Directions for this task:
Starting with the line that has "953x902 pixels.", retype each line down to the end of the entries below, without leaving any out or adding any.

Exercise material:
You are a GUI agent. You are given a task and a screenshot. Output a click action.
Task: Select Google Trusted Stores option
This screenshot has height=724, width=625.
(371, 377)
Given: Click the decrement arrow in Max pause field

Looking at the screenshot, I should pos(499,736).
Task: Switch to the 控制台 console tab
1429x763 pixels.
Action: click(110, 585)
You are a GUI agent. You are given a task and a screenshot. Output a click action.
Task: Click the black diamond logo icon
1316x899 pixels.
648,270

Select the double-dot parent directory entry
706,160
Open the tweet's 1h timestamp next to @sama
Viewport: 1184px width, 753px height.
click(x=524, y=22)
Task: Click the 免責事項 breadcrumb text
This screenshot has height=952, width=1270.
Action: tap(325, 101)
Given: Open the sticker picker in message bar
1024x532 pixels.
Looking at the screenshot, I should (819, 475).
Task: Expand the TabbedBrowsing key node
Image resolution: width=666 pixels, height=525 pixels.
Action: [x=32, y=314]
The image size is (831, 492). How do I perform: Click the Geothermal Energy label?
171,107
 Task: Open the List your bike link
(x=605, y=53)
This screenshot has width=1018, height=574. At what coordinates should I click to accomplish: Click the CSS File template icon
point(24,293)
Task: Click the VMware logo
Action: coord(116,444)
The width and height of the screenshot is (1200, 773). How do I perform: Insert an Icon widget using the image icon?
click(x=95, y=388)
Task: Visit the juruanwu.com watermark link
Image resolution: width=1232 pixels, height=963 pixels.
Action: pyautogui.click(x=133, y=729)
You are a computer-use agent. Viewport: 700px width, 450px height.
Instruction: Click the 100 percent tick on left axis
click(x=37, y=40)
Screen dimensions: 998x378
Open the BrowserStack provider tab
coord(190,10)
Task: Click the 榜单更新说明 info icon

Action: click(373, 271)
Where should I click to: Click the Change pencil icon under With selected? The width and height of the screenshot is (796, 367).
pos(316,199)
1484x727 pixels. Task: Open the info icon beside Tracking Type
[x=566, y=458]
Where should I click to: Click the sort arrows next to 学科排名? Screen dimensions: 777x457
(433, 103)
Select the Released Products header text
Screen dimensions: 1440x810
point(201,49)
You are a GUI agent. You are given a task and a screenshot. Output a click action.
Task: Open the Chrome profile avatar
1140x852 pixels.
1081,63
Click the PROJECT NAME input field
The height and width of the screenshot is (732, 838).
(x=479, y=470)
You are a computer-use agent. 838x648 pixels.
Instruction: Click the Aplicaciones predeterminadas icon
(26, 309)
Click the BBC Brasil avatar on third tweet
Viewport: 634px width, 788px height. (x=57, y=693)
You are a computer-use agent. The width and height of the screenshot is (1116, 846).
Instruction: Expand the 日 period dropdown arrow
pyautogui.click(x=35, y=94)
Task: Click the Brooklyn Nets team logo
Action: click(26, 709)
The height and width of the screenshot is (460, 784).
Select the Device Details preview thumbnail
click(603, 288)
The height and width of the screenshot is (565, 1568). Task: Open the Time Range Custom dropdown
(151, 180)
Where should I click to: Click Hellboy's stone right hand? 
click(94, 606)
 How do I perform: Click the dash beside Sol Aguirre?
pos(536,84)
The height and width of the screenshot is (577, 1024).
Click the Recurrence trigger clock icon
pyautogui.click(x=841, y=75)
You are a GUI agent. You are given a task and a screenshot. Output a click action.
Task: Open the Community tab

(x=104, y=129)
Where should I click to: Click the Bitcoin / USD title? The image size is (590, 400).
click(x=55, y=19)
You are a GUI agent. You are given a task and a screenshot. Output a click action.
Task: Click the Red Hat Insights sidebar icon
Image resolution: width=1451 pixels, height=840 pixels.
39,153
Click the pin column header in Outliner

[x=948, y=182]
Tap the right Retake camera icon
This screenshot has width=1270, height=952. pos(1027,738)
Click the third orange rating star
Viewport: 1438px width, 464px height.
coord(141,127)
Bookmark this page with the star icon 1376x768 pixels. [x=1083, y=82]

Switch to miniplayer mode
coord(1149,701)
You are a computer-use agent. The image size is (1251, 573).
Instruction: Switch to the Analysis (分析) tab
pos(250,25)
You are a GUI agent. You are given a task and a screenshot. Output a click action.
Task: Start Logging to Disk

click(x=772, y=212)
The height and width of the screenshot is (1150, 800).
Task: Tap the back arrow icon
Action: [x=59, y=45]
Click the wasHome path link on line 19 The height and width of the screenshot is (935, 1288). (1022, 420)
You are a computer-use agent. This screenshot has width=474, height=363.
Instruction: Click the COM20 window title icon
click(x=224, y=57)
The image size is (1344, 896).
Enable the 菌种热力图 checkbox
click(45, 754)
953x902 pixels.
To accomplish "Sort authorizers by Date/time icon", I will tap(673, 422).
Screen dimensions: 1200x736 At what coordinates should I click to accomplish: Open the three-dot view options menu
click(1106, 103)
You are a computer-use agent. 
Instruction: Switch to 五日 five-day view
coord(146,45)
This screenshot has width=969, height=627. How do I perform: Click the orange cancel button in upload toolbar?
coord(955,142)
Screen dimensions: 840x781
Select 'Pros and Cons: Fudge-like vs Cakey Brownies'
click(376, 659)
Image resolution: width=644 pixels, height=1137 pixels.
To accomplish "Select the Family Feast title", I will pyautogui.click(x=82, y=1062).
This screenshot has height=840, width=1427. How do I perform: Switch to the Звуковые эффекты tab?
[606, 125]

Your response:
953x902 pixels.
To accomplish "Sort authorizers by Date/time icon", I will tap(673, 422).
Screen dimensions: 1200x736 At what coordinates should I click to accomplish: Open the three-dot view options menu
click(1106, 103)
You are a computer-use agent. 
Instruction: Switch to 五日 five-day view
coord(146,45)
This screenshot has width=969, height=627. How do I perform: Click the orange cancel button in upload toolbar?
coord(955,142)
Screen dimensions: 840x781
Select 'Pros and Cons: Fudge-like vs Cakey Brownies'
click(376, 659)
Image resolution: width=644 pixels, height=1137 pixels.
To accomplish "Select the Family Feast title", I will pyautogui.click(x=82, y=1062).
This screenshot has height=840, width=1427. How do I perform: Switch to the Звуковые эффекты tab?
[606, 125]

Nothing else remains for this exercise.